When 2020 came and COVID took over the race venues, Jim took the opportunity to go back to his roots and start back street racing and running NoPrep. Jim put a team together and won the JJ Da Boss Arm Drop Team race in Crossville, Tennessee, setting the stage for his TV debut on Season 2 of “Fastest in America” on Discovery Channel.Here, he and Co-Captain Sherrybeth Madewell hit the scene, going to the quarterfinals in Fastest in America.
After filming, Jim went to California for MAV TV where he filmed “Horsepower Wars No Prep Edition.” It was also during this time that Jim built a car for his wife to race. Miss Demeanor was built in 10 days on a $10,000 budget. Team Homegrown put down the most horsepower seen on the show with that build, making nearly 300 more horsepower than any of the other teams.

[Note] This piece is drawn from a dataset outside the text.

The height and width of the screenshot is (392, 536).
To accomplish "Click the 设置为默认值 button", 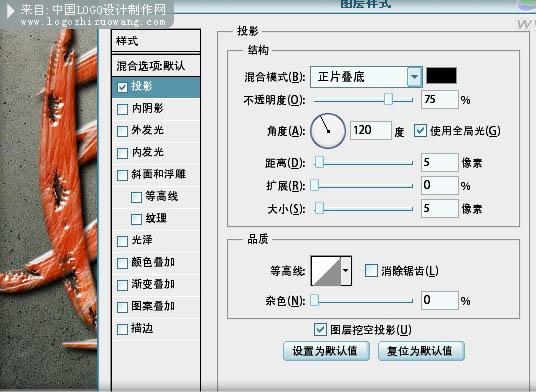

2021 has kicked off in similar fashion where Jim took his new Team Southern Assassins to “Fastest in America” Season 3 and is now running the “No Prep Kings” series for Discovery Channel. If history shows anything, it’s that Jim will work to make it happen. And if his past successes are any indication of the future, it’s safe to say that No Prep Kings will know his name and know it well into the future. This team has no quit in them and will rise to the top.